■ Problem to solve ■
Nothing but the records, transcribed exactly, should appear in the answer; leave the pictures out.

■ Data records ■
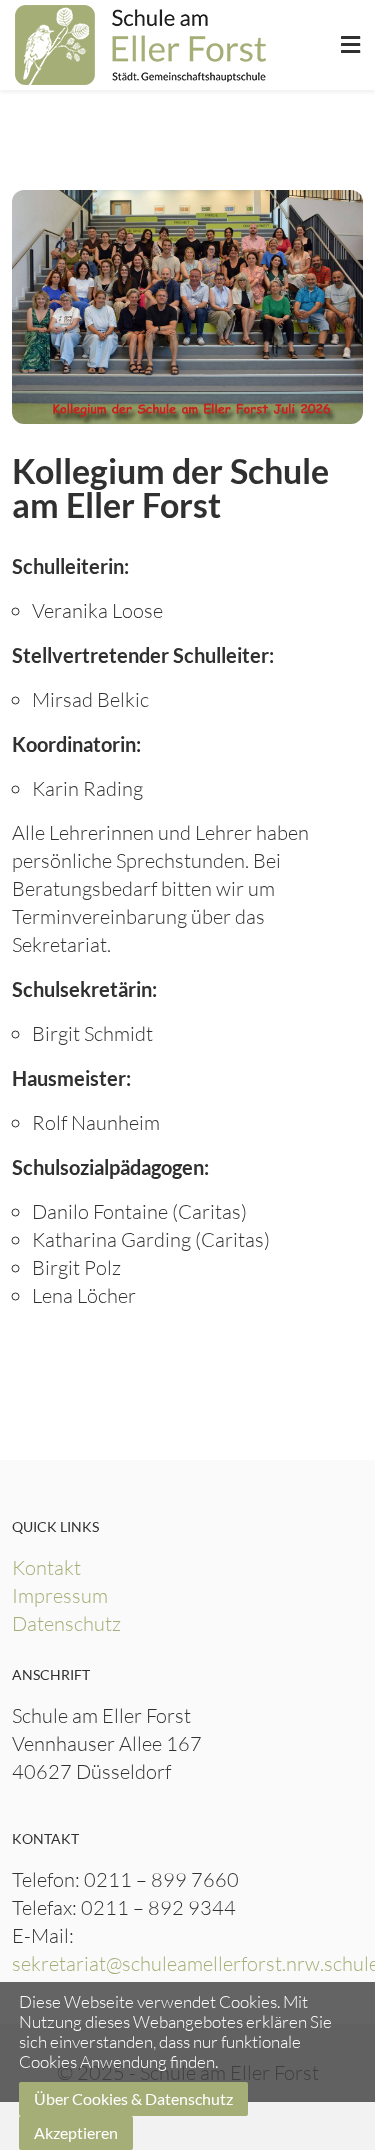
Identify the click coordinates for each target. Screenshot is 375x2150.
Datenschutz (66, 1623)
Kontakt (46, 1567)
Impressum (60, 1595)
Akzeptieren (76, 2132)
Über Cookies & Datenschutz (133, 2098)
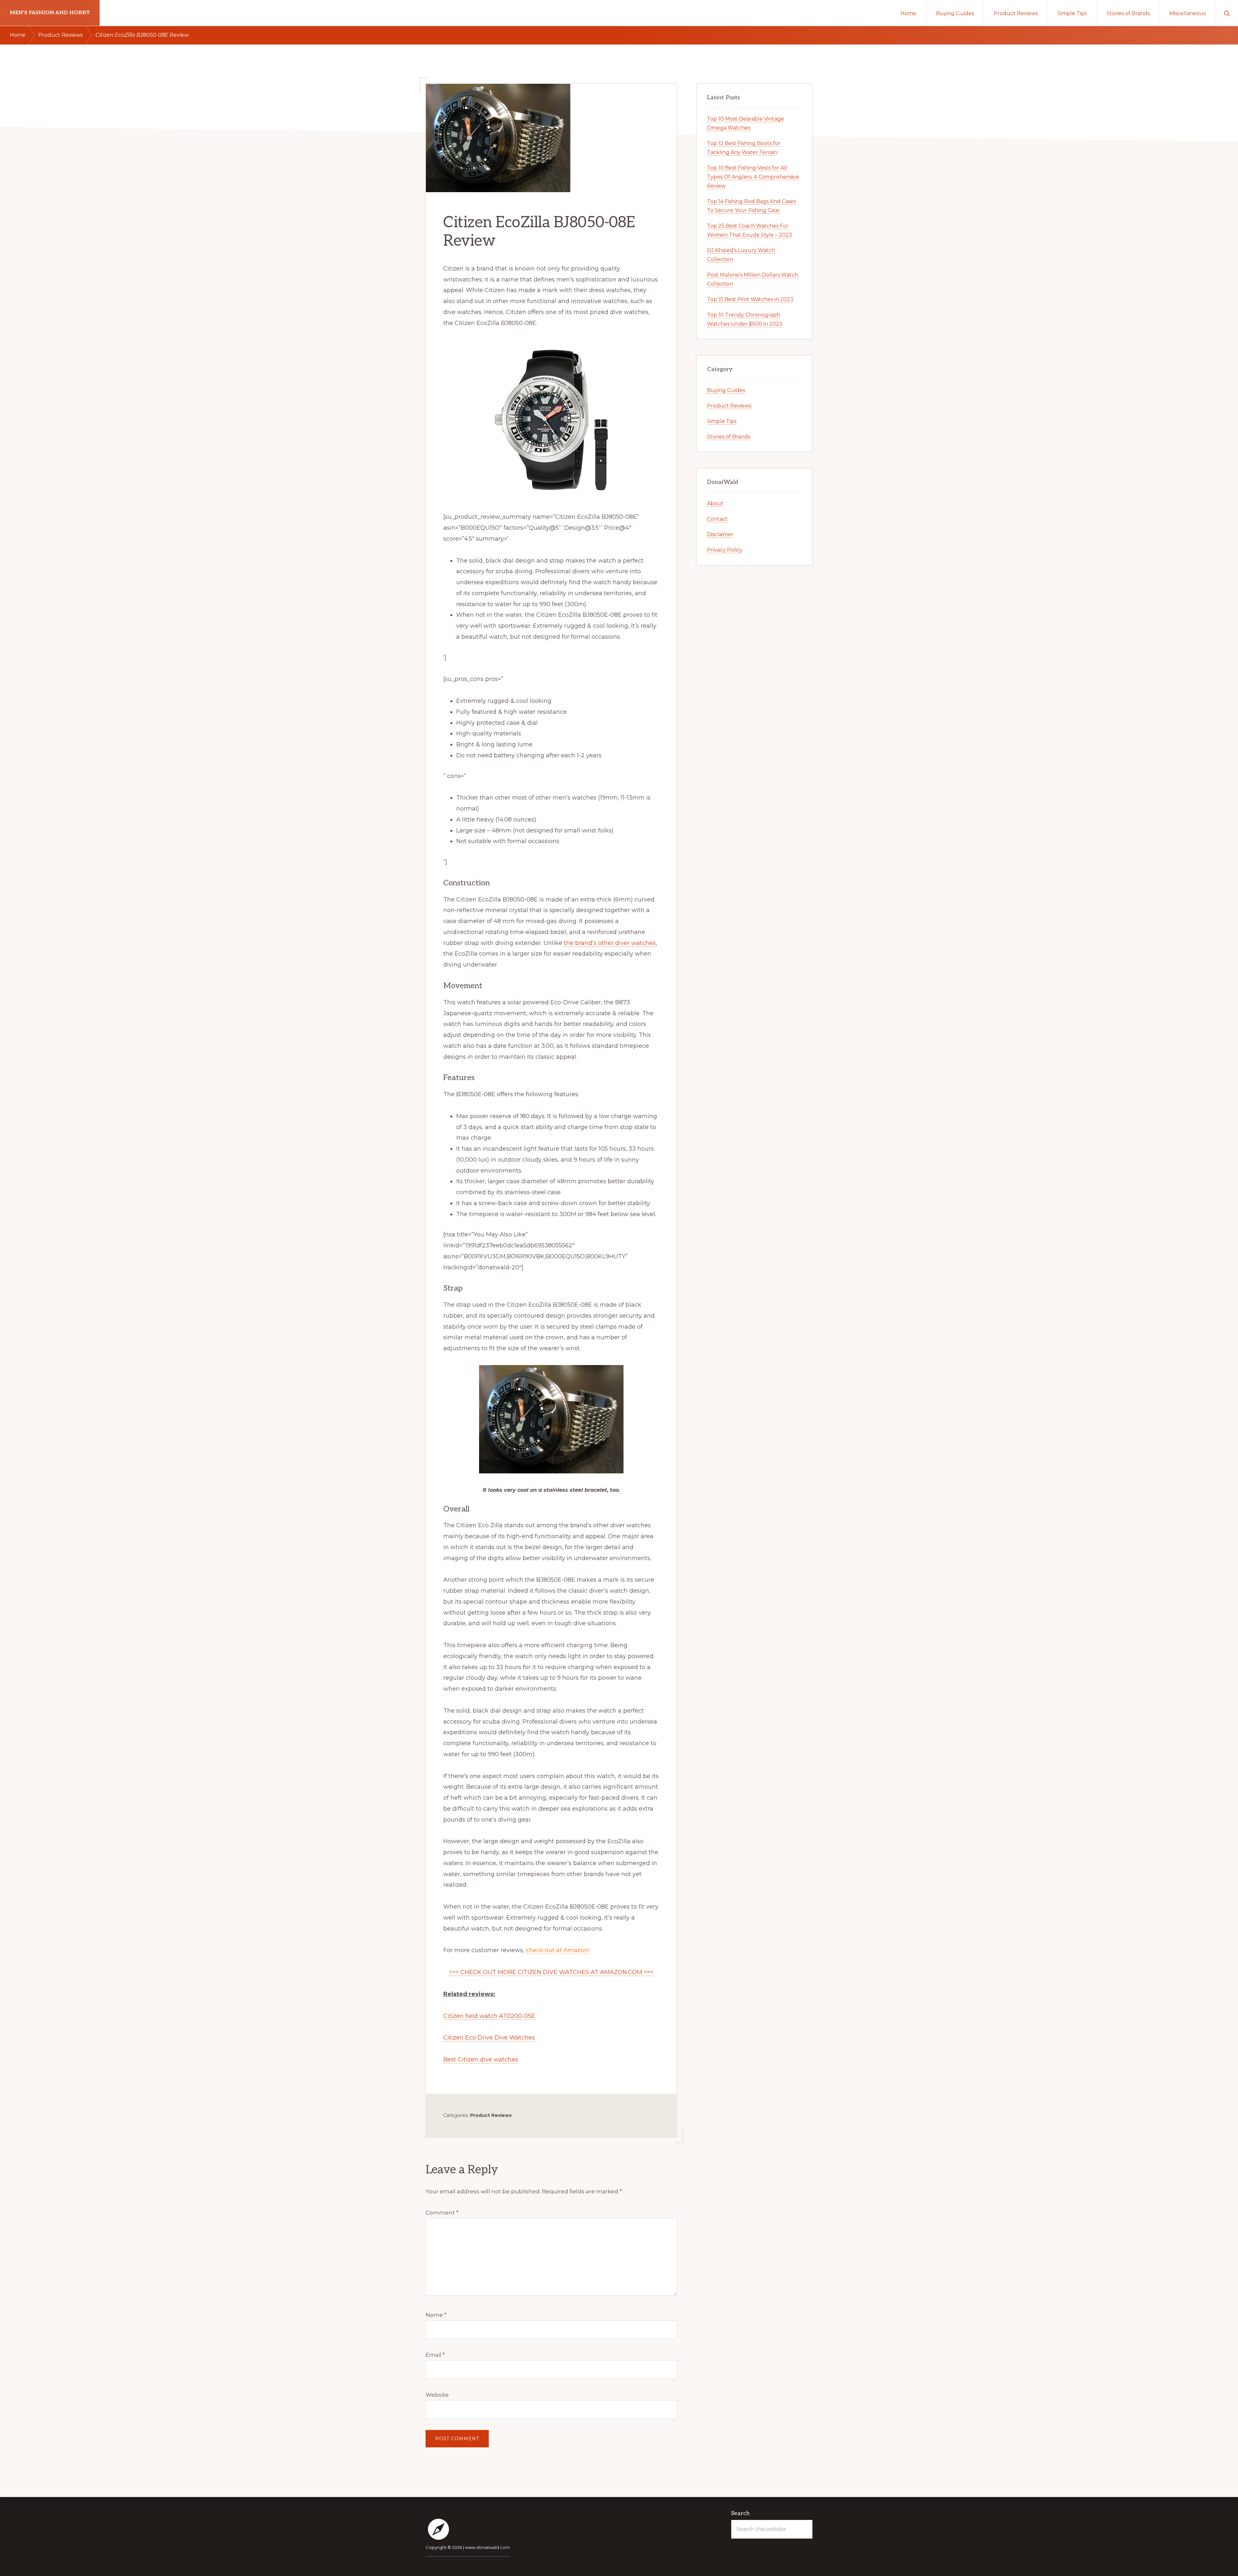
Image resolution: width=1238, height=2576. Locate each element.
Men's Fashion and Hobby (50, 13)
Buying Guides (726, 390)
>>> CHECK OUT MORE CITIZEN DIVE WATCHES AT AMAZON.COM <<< (551, 1972)
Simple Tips (721, 421)
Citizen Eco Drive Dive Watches (489, 2037)
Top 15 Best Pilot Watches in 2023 (750, 299)
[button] (1227, 13)
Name (436, 2315)
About (715, 503)
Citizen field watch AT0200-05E (489, 2016)
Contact (717, 519)
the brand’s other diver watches (610, 943)
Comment (442, 2212)
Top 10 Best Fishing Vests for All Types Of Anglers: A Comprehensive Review (753, 177)
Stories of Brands (728, 437)
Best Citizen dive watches (480, 2059)
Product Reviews (491, 2115)
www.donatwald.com (487, 2547)
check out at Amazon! (557, 1950)
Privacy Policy (724, 550)
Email (435, 2355)
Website (437, 2395)
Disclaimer (720, 534)
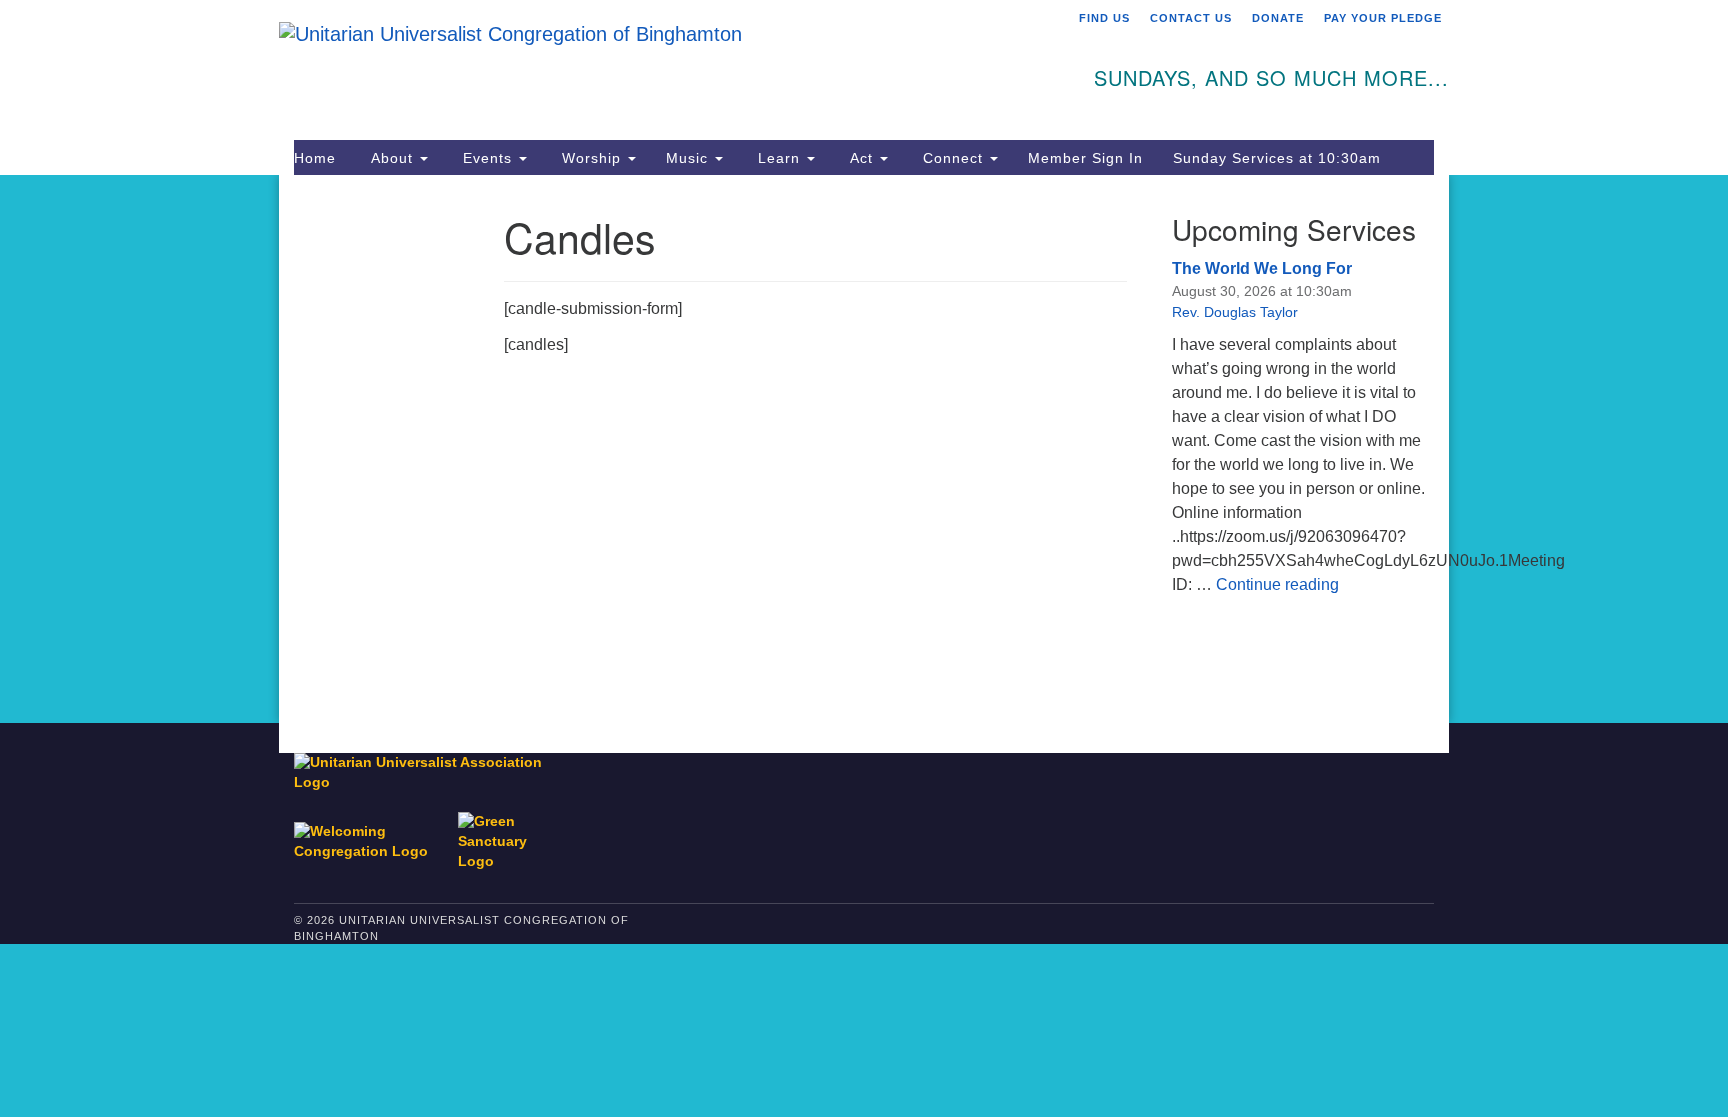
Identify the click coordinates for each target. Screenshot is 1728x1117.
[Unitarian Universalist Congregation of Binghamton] (620, 67)
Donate (1278, 18)
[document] (864, 449)
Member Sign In (1085, 158)
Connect (953, 158)
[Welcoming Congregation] (374, 832)
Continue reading (1277, 584)
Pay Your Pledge (1383, 18)
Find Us (1104, 18)
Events (487, 158)
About (392, 158)
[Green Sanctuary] (506, 832)
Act (861, 158)
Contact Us (1191, 18)
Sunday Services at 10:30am (1277, 158)
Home (315, 158)
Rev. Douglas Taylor (1235, 312)
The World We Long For (1262, 268)
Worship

■ Result ■
Identify the click coordinates for each target. Screenshot is 375x2150.
Datenschutz (66, 1623)
Kontakt (46, 1567)
Impressum (60, 1595)
Akzeptieren (76, 2132)
Über Cookies & Datenschutz (133, 2098)
Image resolution: width=1238, height=2576. Locate each element.
Men's Fashion and Hobby (50, 13)
Buying Guides (726, 390)
>>> CHECK OUT MORE CITIZEN DIVE WATCHES AT AMAZON.COM <<< (551, 1972)
Simple Tips (721, 421)
Citizen Eco Drive Dive Watches (489, 2037)
Top 15 Best Pilot Watches in 2023 (750, 299)
[button] (1227, 13)
Name (436, 2315)
About (715, 503)
Citizen field watch AT0200-05E (489, 2016)
Contact (717, 519)
the brand’s other diver watches (610, 943)
Comment (442, 2212)
Top 10 Best Fishing Vests for All Types Of Anglers: A Comprehensive Review (753, 177)
Stories of Brands (728, 437)
Best Citizen dive watches (480, 2059)
Product Reviews (491, 2115)
www.donatwald.com (487, 2547)
check out at Amazon! (557, 1950)
Privacy Policy (724, 550)
Email (435, 2355)
Website (437, 2395)
Disclaimer (720, 534)
Identify the click coordinates for each target. Screenshot is 1728x1117.
[Unitarian Universalist Congregation of Binghamton] (620, 67)
Donate (1278, 18)
[document] (864, 449)
Member Sign In (1085, 158)
Connect (953, 158)
[Welcoming Congregation] (374, 832)
Continue reading (1277, 584)
Pay Your Pledge (1383, 18)
Find Us (1104, 18)
Events (487, 158)
About (392, 158)
[Green Sanctuary] (506, 832)
Act (861, 158)
Contact Us (1191, 18)
Sunday Services at 10:30am (1277, 158)
Home (315, 158)
Rev. Douglas Taylor (1235, 312)
The World We Long For (1262, 268)
Worship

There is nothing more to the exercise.